The role of dose escalation in NSCLC remains somewhat confused. As ably debated in this paper, a number of important studies (although limited true prospective randomized data) have looked at the dose-response relationship above 70 Gy, with conflicting results. Inevitably, as dose escalates, normal tissue reactions also escalate with the potential for greater toxicity. While a modest dose escalation beyond 70 Gy may be of value, my own interpretation of the data is that even for relatively small-volume tumors, dose escalation beyond 80 Gy is unlikely to be either feasible or effective in terms of improved survival.
Increasing evidence suggests that concomitant chemotherapy using cisplatin-based schedules will improve treatment results, albeit by relatively modest amounts. Increasingly, this is regarded by many as the standard of care, although much work needs to be done with regard to optimizing specific drug combinations and scheduling. In contrast, neoadjuvant chemotherapy-while theoretically attractive in terms of early control of microscopic disease and a reduction in primary tumor bulk enabling smaller-volume, higher-dose radiotherapy-has shown less promise and is probably best avoided in favor of concomitant treatment. This perhaps highlights the relative inefficacy of conventional chemotherapy in NSCLC, and the need to remain abreast of developments in systemic treatment and opportunities for new combined-modality scheduling.
There has been considerable excitement over the initial results of combining cetuximab (Erbitux) with radiation in head and neck cancer, and as an obvious corollary, similar advantages may be seen with such a combination in NSCLC. Other areas of active research include the use of vascular disrupting agents (VDAs), with the notable success of bevacizumab (Avastin) in colorectal cancer. Early data suggest that another VDA, combretastatin, is active in NSCLC, particularly in combination with radiotherapy.
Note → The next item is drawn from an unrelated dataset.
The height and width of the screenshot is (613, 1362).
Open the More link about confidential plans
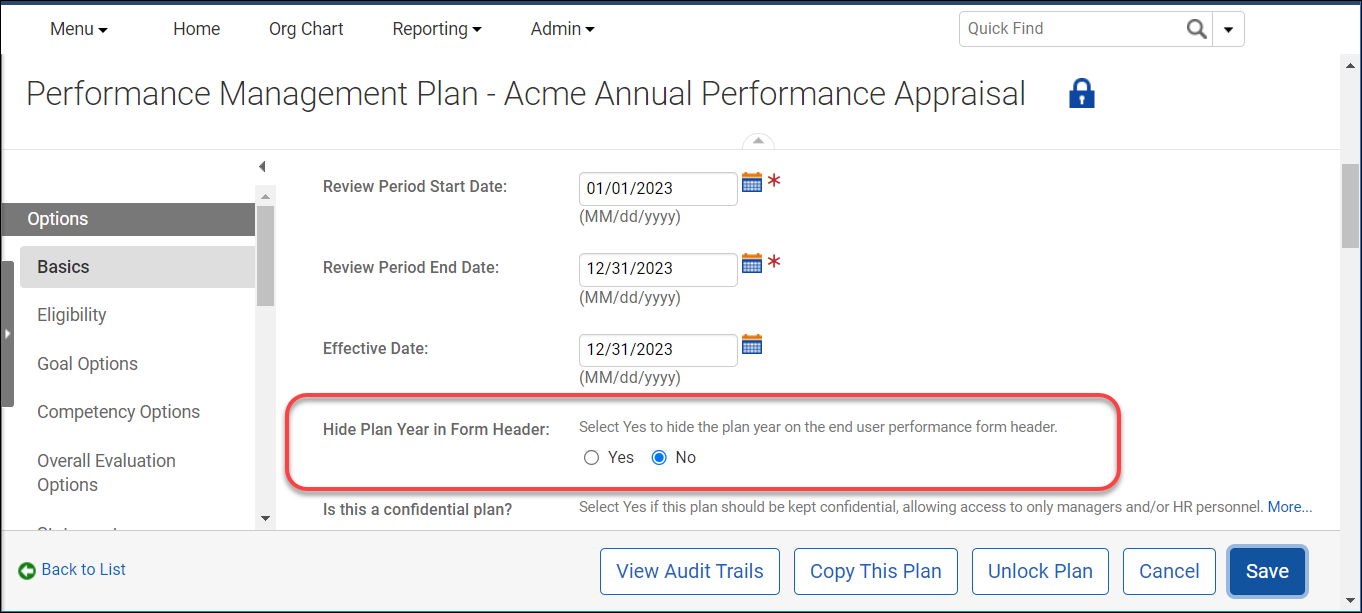pyautogui.click(x=1289, y=507)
The role of antiangiogenic drugs is another fertile area of current research and should be considered in this group of patients. Coincidentally, for those with severe diabetes, these drugs may have important disease-modifying effects on their proliferative retinopathy as well.
Finally, it is important to recognize that for many of these patients the development of small-volume NSCLC is part of an ongoing chronic illness for which radical treatment may not be appropriate or desirable by the patient. The option of simple palliative procedures, therefore, should always be considered and discussed, and the small but significant long-term survival rate with palliative treatment must be acknowledged. For many, it is the comorbidity that will influence their lifestyle and produce limiting symptoms. Their management must be seen in this broader context.
-P.J. Hoskin, MD
The author has no significant financial interest or other relationship with the manufacturers of any products or providers of any service mentioned in this article.